His nephew was too serious, and old Mr. Gretchka worried that perhaps the Australian women would be put off by his intensity, his habit of avoiding small talk altogether, his Russian metaphors spoken in broken English with that learnt American accent of his. God knows, he was handsome enough. Like a Russian angel, the old man observed. A shrewd businessman—he’d also observed the number of women who, attracted by the natural grace of his nephew, crossed the square toward the stall. They all left with flowers, but not yet with his nephew’s heart.

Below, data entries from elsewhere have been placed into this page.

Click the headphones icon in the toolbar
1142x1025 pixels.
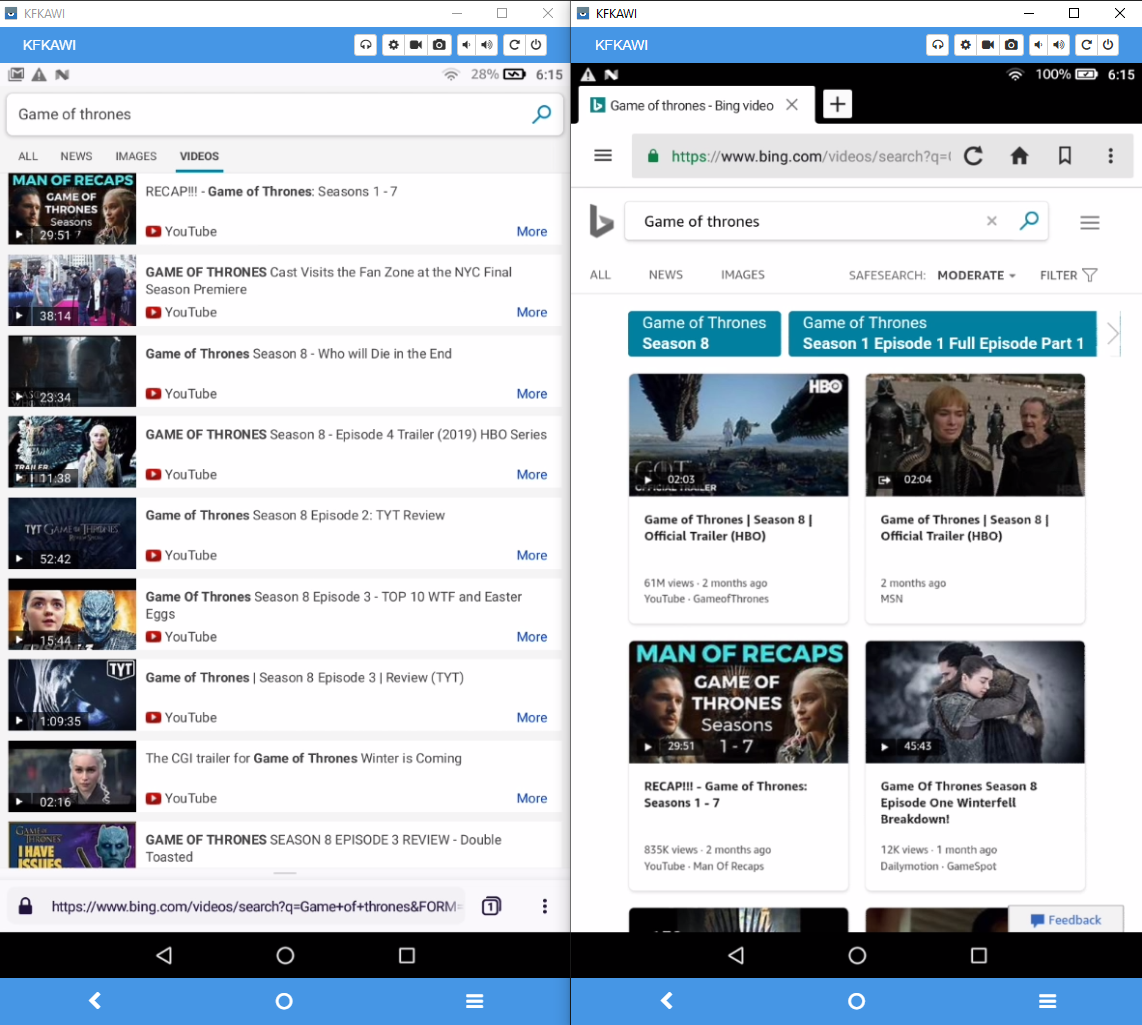click(365, 44)
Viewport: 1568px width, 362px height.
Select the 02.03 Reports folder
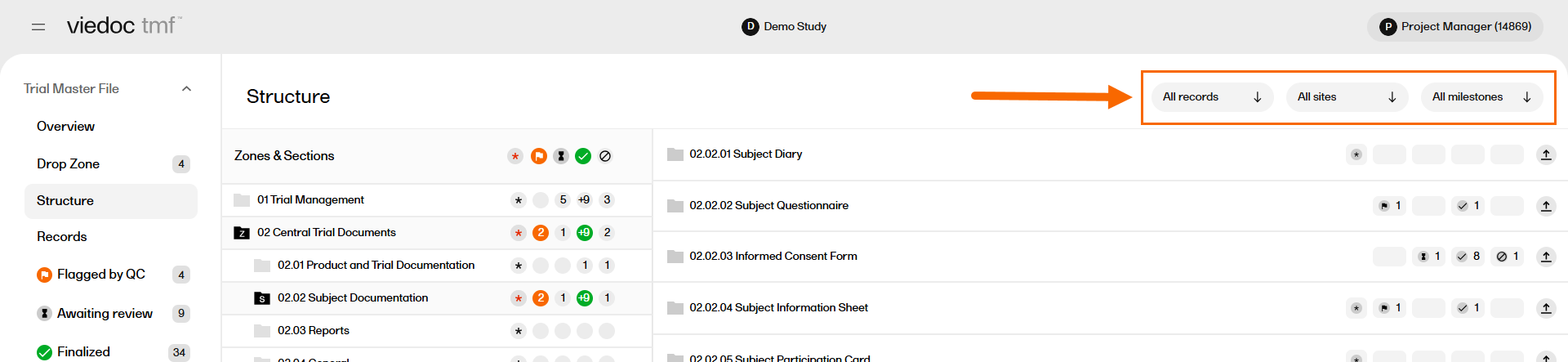[x=314, y=331]
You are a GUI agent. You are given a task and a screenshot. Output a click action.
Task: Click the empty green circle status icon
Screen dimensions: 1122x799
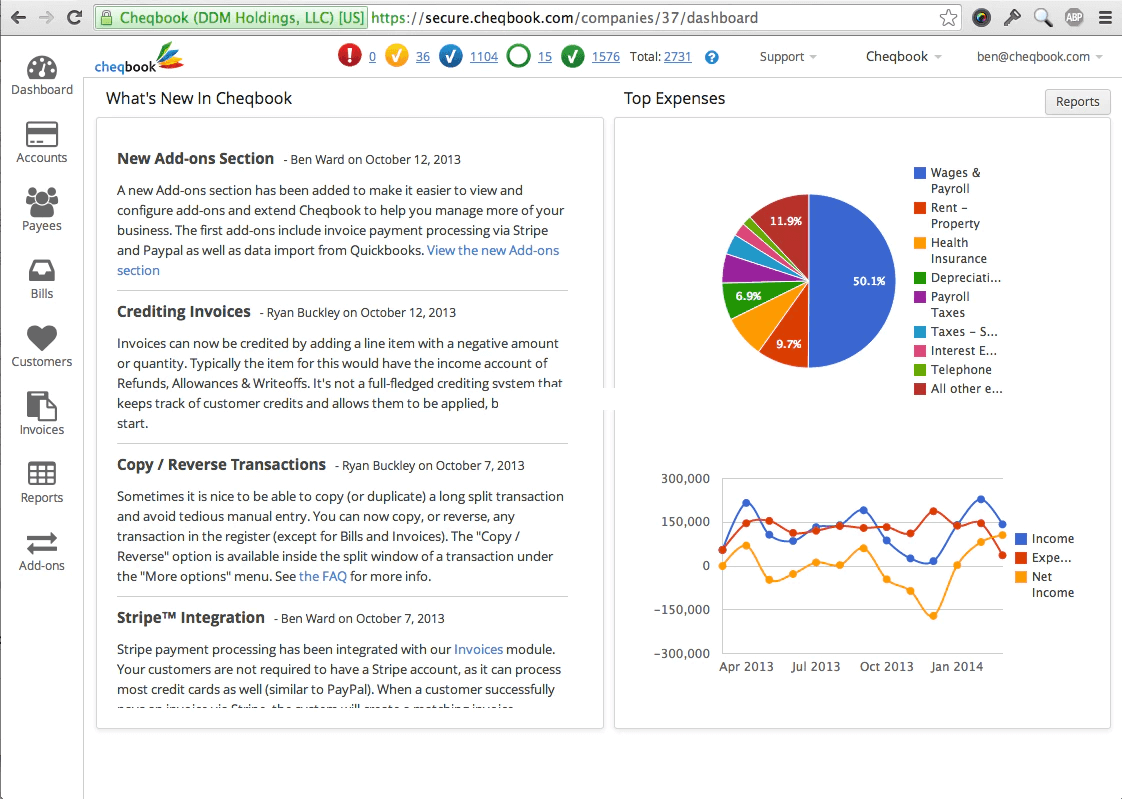pos(518,56)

Mischa rocks on his heels and puts his hand into his pocket. The thought of her has given him an erection. It’s then that he sees her walking around the corner. She looks utterly beautiful. He has never seen her out of her work clothes, and the apparition of this tall woman, in her expensive and elegant clothes, makes him pitifully aware of the shameful condition of his own suit. They meet shyly, neither knowing what to do with the moment, but both recognizing the intense attraction between them. He takes her hand like a child’s and leads her to the Manly ferry.

From the boat they watch the city transform from a brazen masquerade of advertising and office space into an insect maze of gleaming lights and mirrored windows reflecting the sunset. Overwhelmed by this crystal city, with the blue of the harbor and the foreshore between them, Mischa suddenly loses all his English. This illusion of beauty and wealth was the reason for his migration. The modern splendor of the future,
technological and man-made, not like the historical grandeur he’d left behind.

He tries to find the right words but finds himself speaking Russian to this strange woman he’s found himself wanting. She replies carefully, having picked up a few Russian words from a colleague.

They stand next to each other, pressed against the rail of the ferry, watching the seagulls riding the air currents and diving down to catch the bread thrown by the passengers. She is acutely aware of the warmth of his body. Taller than her, his hip presses into the hollow of her waist as he vainly tries to shelter her from the wind. They haven’t touched deliberately yet, and delicious tremors keep running up Deidre’s body. She’s been celibate for so long, not just physically but in attitude too, consciously dismissing the possibility of any sexual contact. Now the touch, scent and presence of this vital young man set her hormones into complete revolution. Several times she has to turn away from him.

They find themselves sharing memories and ideas about economies, magic, elderly parents and even the beauty of insects. He doesn’t have to hide his eccentricities and quirks, which is his usual way of dealing with women, who are often frightened off by his lateral imagination.